* **Consigna escrita**
Prolonga el fragmento de abajo sobre los ajedrecistas rusos que abandonan su país, empezando justo después de su última oración.

* **Fragmento de página**
-----

Los ajedrecistas Vladimir Fedoseev (34º del mundo en la clasificación FIDE) y Kirill Alekseenko (38º) han abandonado Rusia y han buscado refugio en España. Antes que ellos, Evgeny Romanov, medalla de bronce en el Campeonato de Europa de 2013, anunció que cambiaba su nacionalidad deportiva para jugar con Noruega. Anatoli Karpov, al conocer la noticia, comentó al respecto: «No culpo a Romanov, es una decisión personal, pero yo no lo habría hecho. Rusia es el centro del mundo del ajedrez mundial. Romanov podría tener problemas». El portal 'Chessbase' se hizo eco de otros casos similares: jugadores rusos que aprovechan su participación en algún torneo del extranjero para no regresar. «La situación es difícil», explica Yuffa, «porque, debido a las sanciones impuestas por Occidente, es complicado sobrevivir económicamente. Las tarjetas bancarias, por ejemplo, no funcionan fuera de Rusia, y esto hace que algunos jugadores escapen del país pero se vean obligados a volver».

-----

* **Datos proporcionados**
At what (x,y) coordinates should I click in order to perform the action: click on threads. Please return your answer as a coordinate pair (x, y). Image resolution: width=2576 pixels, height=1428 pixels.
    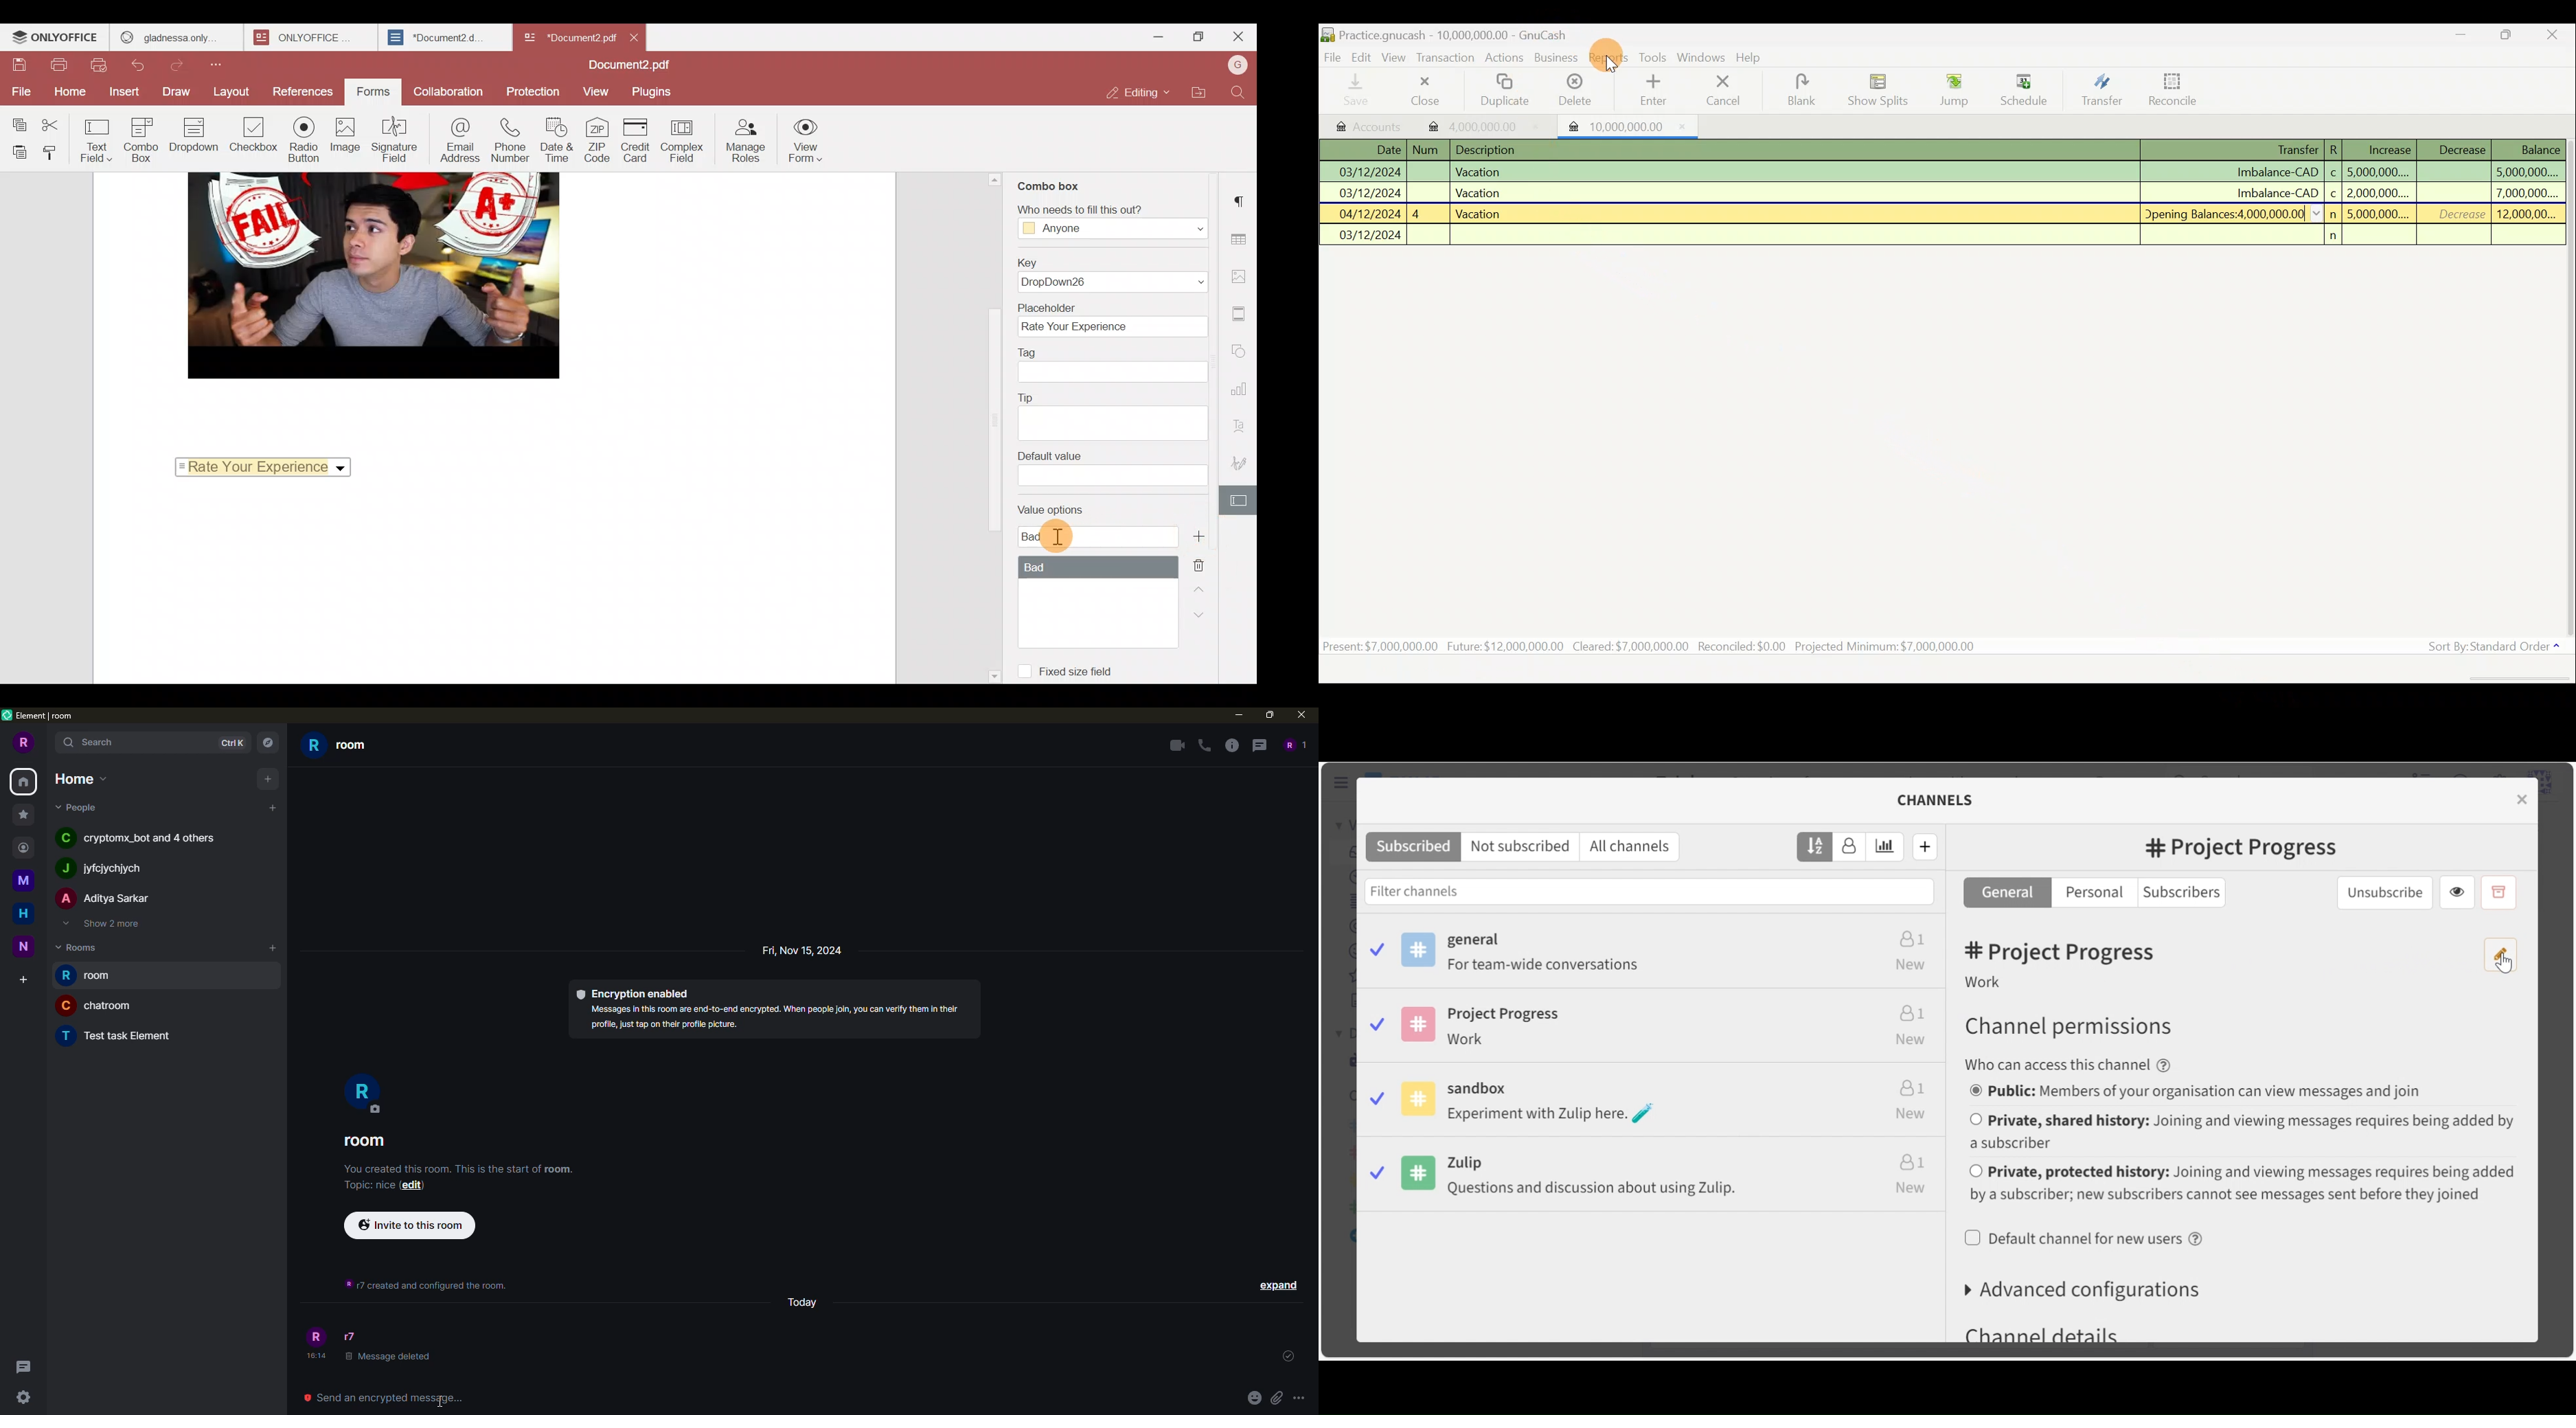
    Looking at the image, I should click on (23, 1365).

-----

* **Resultado del ejercicio**
Vitiugov reflexiona sobre la pertinencia de estas sanciones políticas: «Soy ruso y no quiero celebrar medidas que van en contra de mi país natal, especialmente si afectan a deportistas. Pero, al mismo tiempo, entiendo la razón de este tipo de decisiones». Nikita quiere dejar claro que él y su familia no están en España a causa de la guerra. Podría ser, pero no es el caso. «Llegamos el año pasado. Mi vida aquí no está conectada con el 24 de febrero». Le pregunto si, desde la distancia, se atisba alguna solución al conflicto. «Hay que parar el fuego», responde. «No sé que pasará después, pero hay que pararlo». Vitiugov imprime un punto lírico a lo que dice. En su cuenta de Telegram escribe pequeños textos sobre su vida, el fútbol y el ajedrez. Me confiesa que prefiere el verso a la música. Entre sus referentes culturales nombra a Yuri Shevchuk, líder de la banda de rock DDT, compositor y activista por la paz. Busco en internet a Shevchuk. Es una especie de Bob Dylan ruso, un tipo comprometido que ha dado conciertos en Chechenia y se ha enfrentado públicamente a Putin.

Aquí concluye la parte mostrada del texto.